Could you return the listing below exactly, with every line intact?

· · · ·

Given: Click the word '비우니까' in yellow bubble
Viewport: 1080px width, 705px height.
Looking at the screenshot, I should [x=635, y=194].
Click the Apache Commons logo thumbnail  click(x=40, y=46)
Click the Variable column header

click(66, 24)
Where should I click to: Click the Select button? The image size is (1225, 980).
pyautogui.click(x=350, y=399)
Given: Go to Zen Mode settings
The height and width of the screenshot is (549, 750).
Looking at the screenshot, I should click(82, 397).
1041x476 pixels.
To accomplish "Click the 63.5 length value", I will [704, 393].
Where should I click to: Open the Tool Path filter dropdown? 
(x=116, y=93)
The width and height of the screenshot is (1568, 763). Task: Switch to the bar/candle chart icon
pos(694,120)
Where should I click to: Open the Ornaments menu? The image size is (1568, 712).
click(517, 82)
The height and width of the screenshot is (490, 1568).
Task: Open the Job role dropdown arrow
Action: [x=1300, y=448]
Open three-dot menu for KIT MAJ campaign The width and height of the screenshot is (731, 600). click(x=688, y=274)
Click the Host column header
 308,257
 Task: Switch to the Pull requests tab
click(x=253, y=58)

· · · ·

▸ **Exercise solution**
Given: Click the word '비우니까' in yellow bubble
Viewport: 1080px width, 705px height.
Looking at the screenshot, I should [x=635, y=194].
Click the Apache Commons logo thumbnail  click(x=40, y=46)
Click the Variable column header

click(66, 24)
Where should I click to: Click the Select button? The image size is (1225, 980).
pyautogui.click(x=350, y=399)
Given: Go to Zen Mode settings
The height and width of the screenshot is (549, 750).
Looking at the screenshot, I should click(82, 397).
1041x476 pixels.
To accomplish "Click the 63.5 length value", I will [704, 393].
Where should I click to: Open the Tool Path filter dropdown? 
(x=116, y=93)
The width and height of the screenshot is (1568, 763). Task: Switch to the bar/candle chart icon
pos(694,120)
Where should I click to: Open the Ornaments menu? The image size is (1568, 712).
click(517, 82)
The height and width of the screenshot is (490, 1568).
Task: Open the Job role dropdown arrow
Action: [x=1300, y=448]
Open three-dot menu for KIT MAJ campaign The width and height of the screenshot is (731, 600). click(x=688, y=274)
Click the Host column header
 308,257
 Task: Switch to the Pull requests tab
click(x=253, y=58)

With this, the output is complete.